Luke Hartsuyker (Cowper, National Party, Deputy Manager of Opposition Business in the House) Share this | Link to this | Hansard source
Mr Speaker, I rise on a point of order: relevance. The very important question is about a carbon tax impacting on the cost of this business—
Harry Jenkins (Speaker) Share this | Link to this | Hansard source
The member for Cowper will resume his seat. As the Prime Minister indicated, she was directly responding to aspects of the question. She understands the requirement to be directly relevant to the question.
Julia Gillard (Lalor, Australian Labor Party, Prime Minister) Share this | Link to this | Hansard source
I was asked a question about redundancies today, in a manufacturing business where the person in the business discussed, among other factors, the high Australian dollar, so I am directly responding to the part of the question that raises that issue. What I am saying is that this is an issue for the business that the member raises. It is an issue for Australian manufacturing.
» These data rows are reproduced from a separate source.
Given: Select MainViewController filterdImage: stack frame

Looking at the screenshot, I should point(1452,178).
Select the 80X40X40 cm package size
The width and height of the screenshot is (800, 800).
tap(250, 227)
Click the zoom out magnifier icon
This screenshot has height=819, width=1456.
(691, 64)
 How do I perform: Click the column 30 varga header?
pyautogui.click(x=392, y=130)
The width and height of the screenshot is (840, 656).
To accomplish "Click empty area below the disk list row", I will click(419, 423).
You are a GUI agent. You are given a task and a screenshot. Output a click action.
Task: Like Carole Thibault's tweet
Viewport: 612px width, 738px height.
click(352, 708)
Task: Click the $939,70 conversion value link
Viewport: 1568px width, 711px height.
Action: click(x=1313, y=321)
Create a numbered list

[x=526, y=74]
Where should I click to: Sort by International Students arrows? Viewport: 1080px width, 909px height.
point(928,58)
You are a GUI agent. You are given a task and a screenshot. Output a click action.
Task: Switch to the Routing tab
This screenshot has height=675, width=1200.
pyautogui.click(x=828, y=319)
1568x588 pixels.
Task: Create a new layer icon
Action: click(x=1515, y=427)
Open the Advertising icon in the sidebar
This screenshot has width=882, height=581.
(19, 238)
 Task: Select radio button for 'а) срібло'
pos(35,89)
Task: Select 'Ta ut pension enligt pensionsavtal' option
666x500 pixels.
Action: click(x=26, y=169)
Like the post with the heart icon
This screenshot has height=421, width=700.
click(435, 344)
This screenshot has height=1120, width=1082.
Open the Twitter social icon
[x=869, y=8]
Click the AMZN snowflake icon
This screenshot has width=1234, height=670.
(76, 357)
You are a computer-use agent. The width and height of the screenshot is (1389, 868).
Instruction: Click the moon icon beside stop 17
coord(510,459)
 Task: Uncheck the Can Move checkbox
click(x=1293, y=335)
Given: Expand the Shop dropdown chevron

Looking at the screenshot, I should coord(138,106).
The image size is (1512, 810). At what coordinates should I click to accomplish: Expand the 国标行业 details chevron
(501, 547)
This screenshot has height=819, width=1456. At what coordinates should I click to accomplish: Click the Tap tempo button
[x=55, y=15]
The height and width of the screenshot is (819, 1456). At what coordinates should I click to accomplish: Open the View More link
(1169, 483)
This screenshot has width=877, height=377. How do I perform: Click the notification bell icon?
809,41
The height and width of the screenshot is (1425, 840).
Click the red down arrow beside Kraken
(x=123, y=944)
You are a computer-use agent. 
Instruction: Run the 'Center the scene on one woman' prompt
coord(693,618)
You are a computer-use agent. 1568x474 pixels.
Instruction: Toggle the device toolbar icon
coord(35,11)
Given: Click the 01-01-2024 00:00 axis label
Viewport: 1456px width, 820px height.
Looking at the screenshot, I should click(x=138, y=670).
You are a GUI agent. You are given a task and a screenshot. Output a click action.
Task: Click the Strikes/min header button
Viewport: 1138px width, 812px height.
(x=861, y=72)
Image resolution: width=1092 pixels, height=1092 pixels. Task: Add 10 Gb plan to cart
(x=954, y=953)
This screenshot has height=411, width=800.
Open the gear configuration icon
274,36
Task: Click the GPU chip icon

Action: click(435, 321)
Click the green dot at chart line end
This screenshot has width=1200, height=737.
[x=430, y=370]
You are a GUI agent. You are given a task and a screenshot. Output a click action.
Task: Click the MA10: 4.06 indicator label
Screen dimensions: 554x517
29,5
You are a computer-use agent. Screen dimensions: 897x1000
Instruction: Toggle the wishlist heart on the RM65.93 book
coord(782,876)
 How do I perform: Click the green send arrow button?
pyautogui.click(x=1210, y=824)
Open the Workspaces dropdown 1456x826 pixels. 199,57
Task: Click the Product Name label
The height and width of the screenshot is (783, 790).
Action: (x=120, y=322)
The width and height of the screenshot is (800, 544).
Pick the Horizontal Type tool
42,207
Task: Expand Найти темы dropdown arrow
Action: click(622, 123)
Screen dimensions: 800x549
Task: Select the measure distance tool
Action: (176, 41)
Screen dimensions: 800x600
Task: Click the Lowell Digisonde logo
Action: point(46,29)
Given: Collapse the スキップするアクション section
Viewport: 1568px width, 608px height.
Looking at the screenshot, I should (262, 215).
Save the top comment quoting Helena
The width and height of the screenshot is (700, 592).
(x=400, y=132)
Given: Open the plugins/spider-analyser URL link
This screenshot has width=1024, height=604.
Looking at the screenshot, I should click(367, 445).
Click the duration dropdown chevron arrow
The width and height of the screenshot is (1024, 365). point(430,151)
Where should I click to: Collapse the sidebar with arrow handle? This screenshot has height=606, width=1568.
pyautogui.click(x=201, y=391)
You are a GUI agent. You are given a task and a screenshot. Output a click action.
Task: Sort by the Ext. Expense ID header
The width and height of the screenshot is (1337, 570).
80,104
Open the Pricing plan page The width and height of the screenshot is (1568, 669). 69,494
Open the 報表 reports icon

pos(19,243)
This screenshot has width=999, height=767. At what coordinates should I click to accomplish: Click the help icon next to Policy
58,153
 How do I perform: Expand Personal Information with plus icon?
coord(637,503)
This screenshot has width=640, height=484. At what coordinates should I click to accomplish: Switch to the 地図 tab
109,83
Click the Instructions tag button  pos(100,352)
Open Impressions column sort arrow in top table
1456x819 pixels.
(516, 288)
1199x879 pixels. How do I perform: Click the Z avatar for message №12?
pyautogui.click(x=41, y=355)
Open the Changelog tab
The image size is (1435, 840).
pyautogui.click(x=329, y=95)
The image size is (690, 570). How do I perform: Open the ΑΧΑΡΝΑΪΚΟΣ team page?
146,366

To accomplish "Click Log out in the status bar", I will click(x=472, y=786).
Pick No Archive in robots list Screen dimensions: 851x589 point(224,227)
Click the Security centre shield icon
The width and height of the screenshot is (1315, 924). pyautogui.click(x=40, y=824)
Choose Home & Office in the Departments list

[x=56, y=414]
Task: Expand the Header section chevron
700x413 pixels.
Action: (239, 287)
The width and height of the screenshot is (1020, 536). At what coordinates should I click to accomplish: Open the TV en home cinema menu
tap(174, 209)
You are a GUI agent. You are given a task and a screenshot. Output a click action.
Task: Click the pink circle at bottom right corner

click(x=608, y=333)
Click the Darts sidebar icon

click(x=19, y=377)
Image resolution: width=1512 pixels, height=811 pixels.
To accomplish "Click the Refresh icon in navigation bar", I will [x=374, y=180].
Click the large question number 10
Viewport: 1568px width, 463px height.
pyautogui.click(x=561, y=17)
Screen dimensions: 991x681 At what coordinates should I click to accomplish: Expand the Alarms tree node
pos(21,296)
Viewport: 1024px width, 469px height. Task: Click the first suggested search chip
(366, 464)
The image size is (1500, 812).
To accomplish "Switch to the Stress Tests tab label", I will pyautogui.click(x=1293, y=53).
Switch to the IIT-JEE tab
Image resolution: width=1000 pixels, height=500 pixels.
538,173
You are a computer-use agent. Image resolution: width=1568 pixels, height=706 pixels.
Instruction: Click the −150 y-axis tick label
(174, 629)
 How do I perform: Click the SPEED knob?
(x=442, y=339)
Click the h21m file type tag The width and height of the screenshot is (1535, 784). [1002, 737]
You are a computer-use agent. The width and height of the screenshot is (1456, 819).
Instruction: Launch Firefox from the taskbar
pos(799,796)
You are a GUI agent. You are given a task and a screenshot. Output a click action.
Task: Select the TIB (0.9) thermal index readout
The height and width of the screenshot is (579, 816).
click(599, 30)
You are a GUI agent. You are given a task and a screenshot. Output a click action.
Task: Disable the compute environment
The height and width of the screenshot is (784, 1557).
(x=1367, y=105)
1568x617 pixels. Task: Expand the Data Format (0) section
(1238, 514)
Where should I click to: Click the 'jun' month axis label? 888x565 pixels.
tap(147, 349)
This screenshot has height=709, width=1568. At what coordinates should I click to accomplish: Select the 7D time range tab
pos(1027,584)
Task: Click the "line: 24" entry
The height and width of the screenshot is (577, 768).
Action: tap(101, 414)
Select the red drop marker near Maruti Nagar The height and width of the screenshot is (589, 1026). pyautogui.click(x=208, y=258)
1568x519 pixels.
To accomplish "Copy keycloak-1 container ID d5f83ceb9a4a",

Every step of the way we have been strongly engaged with Australian manufacturing. The minerals resource rent tax is about taking more tax from the strongest section of the economy, giving a tax cut to other businesses. The NBN has the ability to drive productivity in our manufacturing sector. We are working with supplier advocates so manufacturing can get its fair share of the growth from the resources boom by supplying the things that mining companies want. We are working through Australian industry participation plans. We have dealt with new arrangements in relation to antidumping. So every step of the way we have been strongly engaged with Australian manufacturing and we will continue to stay strongly engaged with Australian manufacturing. We want to make a difference. We want to be a country that continues to make things. We want to be a country that continues to manufacture things like buses.
The member also raised with me the impact from putting a price on carbon. What the member may not be aware of is that we have specifically allocated literally over $1 billion to work with our manufacturing sector to support them in competitiveness, and we will be supporting them in competitiveness because we want to see a strong manufacturing sector and we want to see the jobs that come with manufacturing for the future.
What I will not tolerate and what we will not do on this side of the House is things like the half a billion dollar cutback to assistance for the automotive industry—that is part of the opposition's plans—we will not do that, because we are very determined to support Australian manufacturing and the jobs of the workers within it.